À partir de quel volume passe-t-on au sol ?
À partir du 120 L dans notre gamme, avec le 200 L. Ces deux volumes se posent au sol sur un support plan et stable, avec un dégagement périphérique permettant d'ouvrir le couvercle entièrement. Les volumes de 30 à 100 L restent des formats sous plonge.
Un séparateur enterré est-il pertinent en restauration commerciale ?
Rarement. Il suppose un génie civil, une fosse et une étude préalable, ce qui le réserve aux très gros débits ou aux implantations extérieures contraintes. Pour la restauration commerciale courante, les formats sous plonge et au sol couvrent la quasi-totalité des besoins.

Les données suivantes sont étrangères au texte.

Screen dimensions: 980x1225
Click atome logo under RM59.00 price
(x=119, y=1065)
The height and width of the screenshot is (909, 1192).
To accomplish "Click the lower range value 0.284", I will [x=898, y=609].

Le format change-t-il la conformité de l'installation ?
Non, la conformité tient à la conception selon NF EN 1825, au dimensionnement et à l'entretien tracé, pas au format. En revanche, un format mal choisi rend l'entretien pénible, donc irrégulier, et c'est par ce chemin qu'il finit par compromettre la conformité.
Peut-on installer le séparateur loin de la plonge ?
Mieux vaut l'éviter. Plus le tronçon entre la plonge et l'appareil est long, plus les eaux grasses refroidissent en route et déposent en amont. Placez l'appareil au plus près du point de rejet et réservez la longueur au tronçon aval, où l'eau circule déjà clarifiée.